You need to support your friends, you need to hold your enemies out here and you need to negotiate tough deals. The fact is, they need to understand who we are. The Chinese understand. They don’t own the South China Sea. They have to stop hacking everything we have in this country or we’ll take out their systems. We will arm the Ukrainians so they have lethal defensive aid.
We will destroy ISIS and Mr. Putin, you better understand, you’re either with us or you’re against us. We’re not rattling a sword. You’re not our enemy but we’re not going to put up with this nonsense any longer.
And a strong America is what the entire world is begging for. Where has America gone is what many of our allies say around the world. When I’m president, they’re going to know exactly where we are because we’re coming back.
In case you forgot, that’s the nice establishment moderate in the race.
They actually asked a question about climate change, and Marco Rubio said he doesn’t think humans contribute and that we can’t pass laws to change the weather anyway. Besides, if there was anything we could do, India and China wouldn’t do it too so why ever bother? It was one of the more depressing exchanges of the night.
Ted Cruz offered up yet another slimy misdirection when he was asked whether foreign countries were right to be alarmed by the tone of this election, and pretended they were alarmed by Clinton and Obama.
Meanwhile, Trump defended his appalling appreciation for authoritarian dictators Putin and Kim Jong Un by acting as if his compliments weren’t value judgments.
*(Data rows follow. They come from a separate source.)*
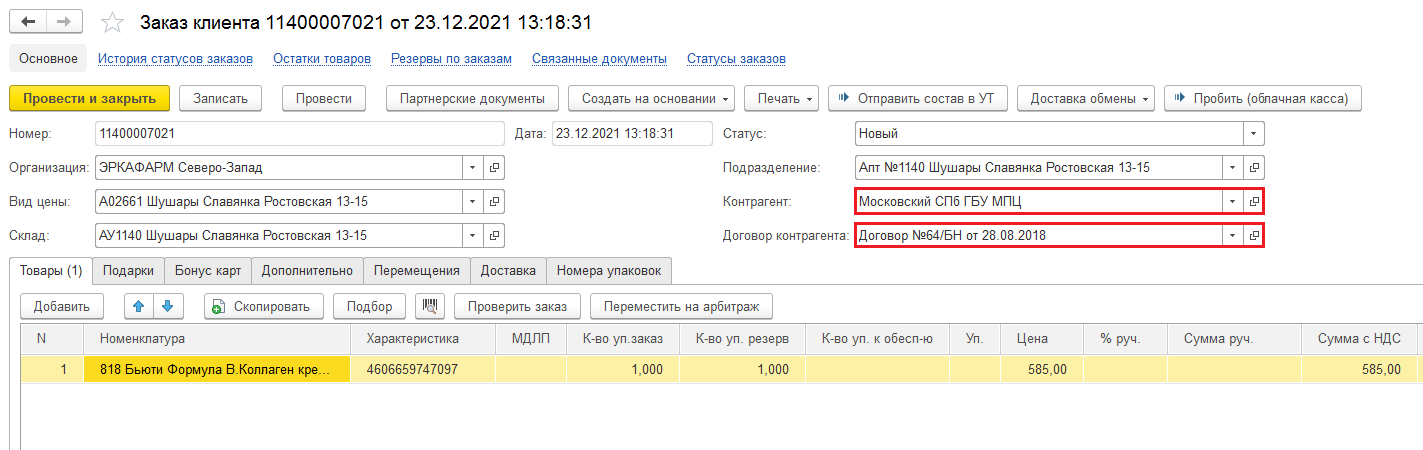Open the Склад field's linked record icon

(494, 236)
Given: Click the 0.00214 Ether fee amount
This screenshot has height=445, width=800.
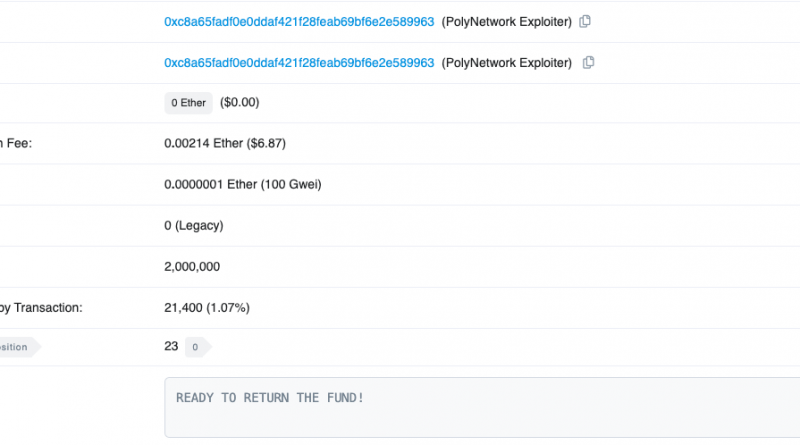Looking at the screenshot, I should (x=203, y=144).
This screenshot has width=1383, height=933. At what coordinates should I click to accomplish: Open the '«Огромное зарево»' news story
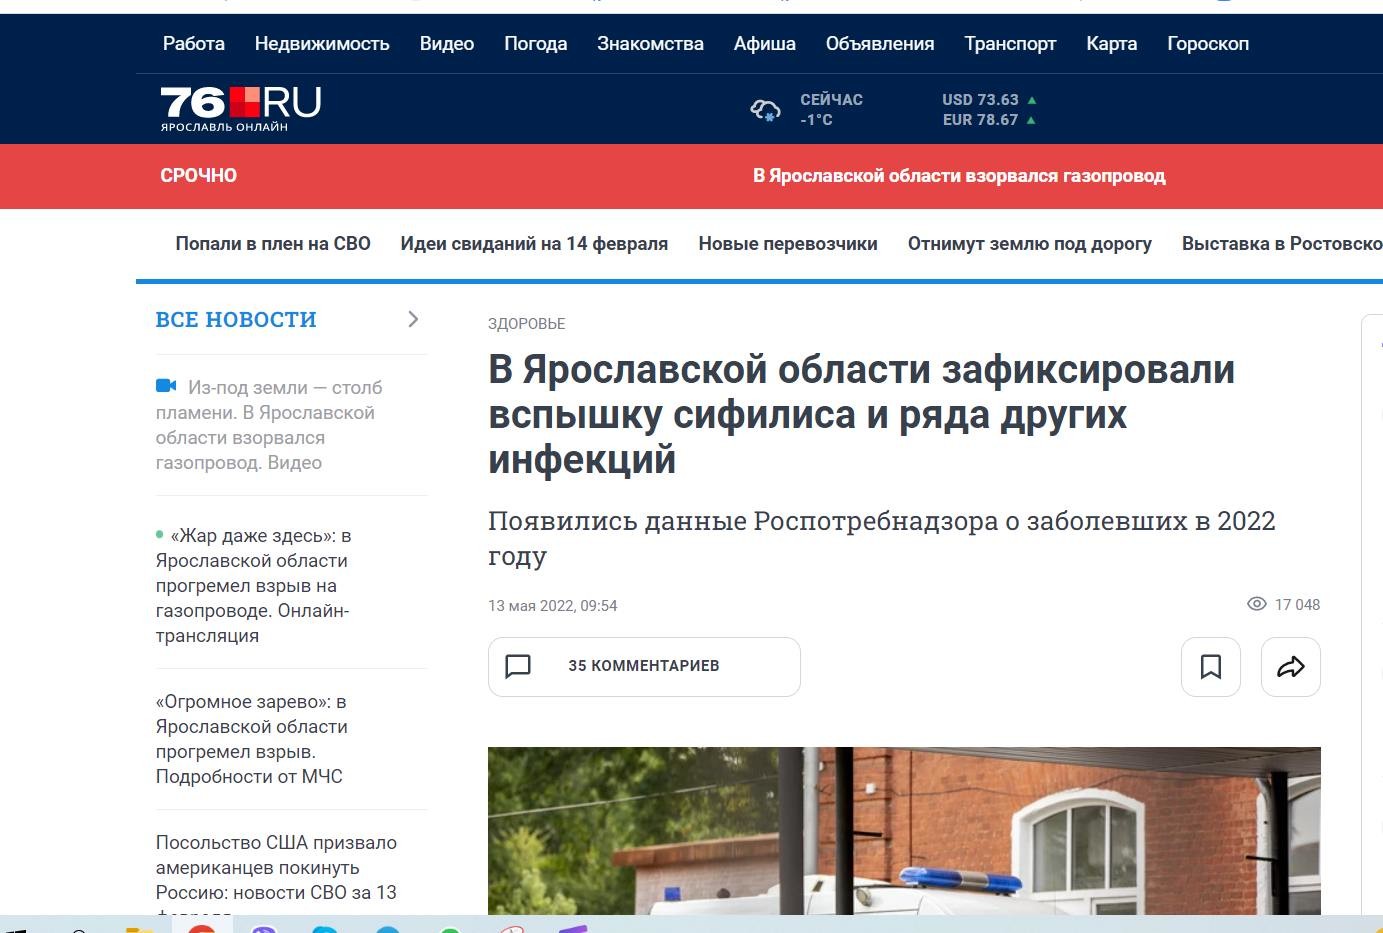(x=251, y=739)
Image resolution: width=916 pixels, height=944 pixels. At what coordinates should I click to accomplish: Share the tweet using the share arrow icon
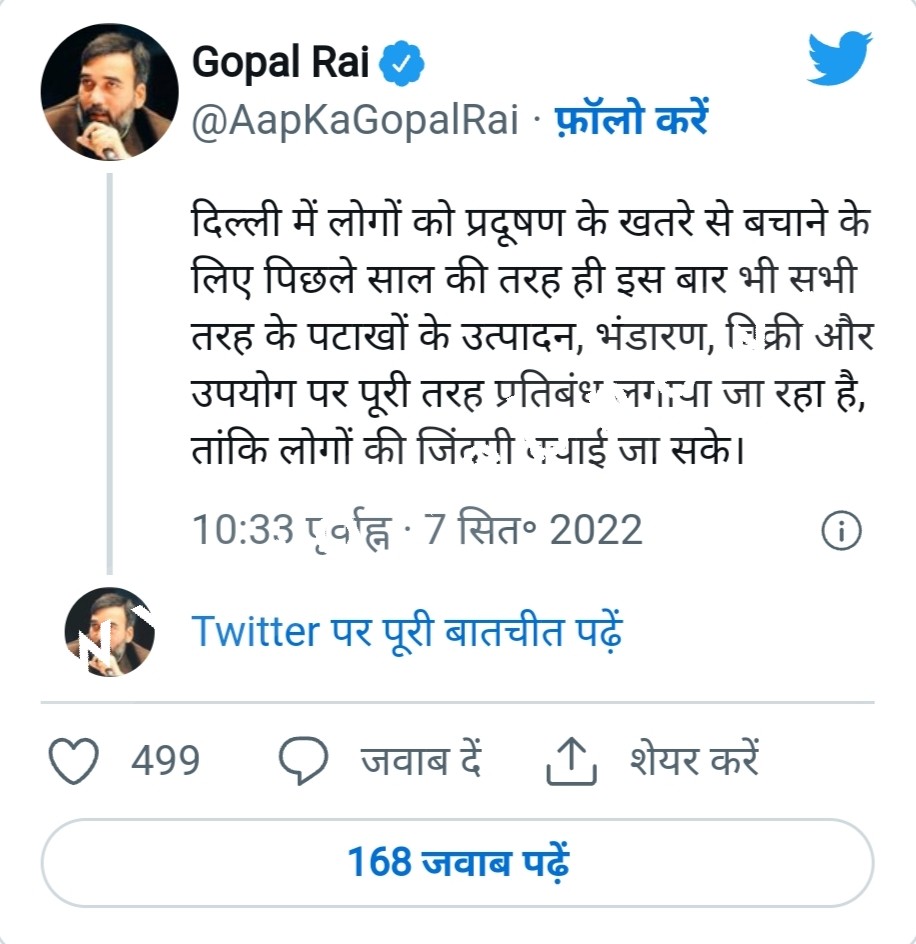569,760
And then there was this, which was a new one on me:
TAPPER: Mr. Trump, some of your Republican critics have expressed concern about comments you have made praising authoritarian dictators. You have said positive things about Putin as a leader and about China’s massacre of pro-democracy protesters at Tiananmen Square, you’ve said: “When the students poured into Tiananmen Square, the Chinese government almost blew it, then they were vicious, they were horrible, but they put it down with strength. That shows you the power of strength.”
How do you respond…
TRUMP: That doesn’t mean I was endorsing that. I was not endorsing it. I said that is a strong, powerful government that put it down with strength. And then they kept down the riot. It was a horrible thing. It doesn’t mean at all I was endorsing it.
There was no riot. And of course he was endorsing it: He said “they almost blew it” until they “put it down with strength.” That’s Trump.
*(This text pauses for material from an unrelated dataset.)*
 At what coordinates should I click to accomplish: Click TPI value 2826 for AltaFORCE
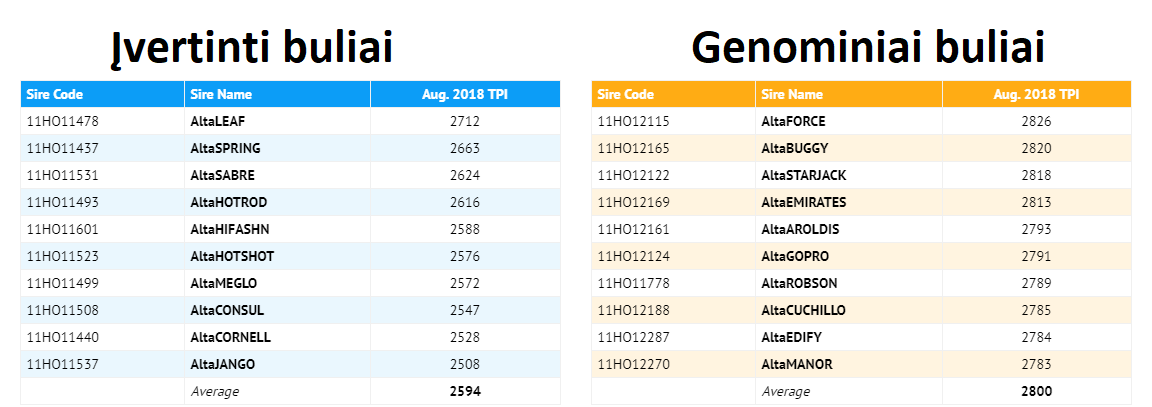[1036, 122]
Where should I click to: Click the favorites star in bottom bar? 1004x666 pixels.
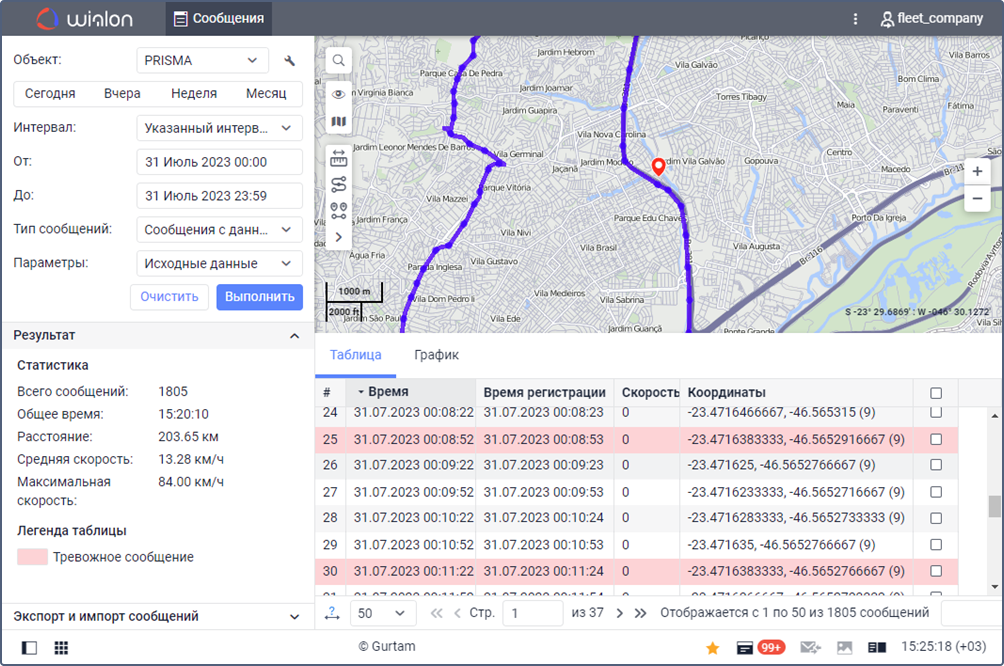712,648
Jake Tapper then raised the question of violence at the Trump rallies, including an incident yesterday in which someone was slugged in the face by a Trump supporter. He read off a number of Trump’s comments egging them on, wishing they’ve be carried out on a stretcher, lines that get huge cheers from his audience. It’s a daily refrain. Trump said he doesn’t condone it but his followers are angry and that the protesters are often “bad dudes” who are allegedly swinging at people.
There were a few questions about the delegate math and Trump said he thought that whomever came to the convention with the most delegates should win. They then sparred a bit about whether or not Trump’s self-declared “flexibility” is a problem. Needless to say he believes that he is such a great deal maker that he will always get everything he wants and the other side will get nothing but everyone will be happy. That’s the “art of the deal.”
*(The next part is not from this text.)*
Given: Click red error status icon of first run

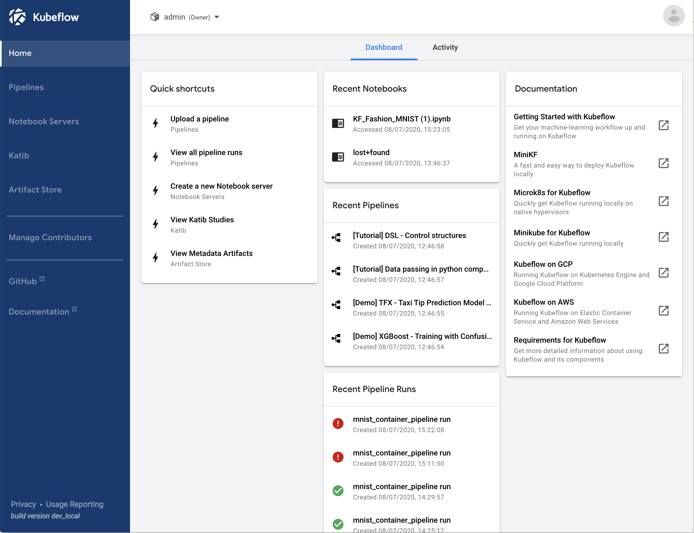Looking at the screenshot, I should 338,424.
Most of the post debate punditry seemed to think this one would change nothing which means the advantage stays with the frontrunner. Cruz was even more unctuous than usual — confidence doesn’t become him. Rubio was the best he’s ever been. (Maybe Trump was right about him, no grace under pressure.) Kasich will make a big speech at the convention. Trump was said to look “presidential” simply because he didn’t discuss his penis. And that, mercifully, was that.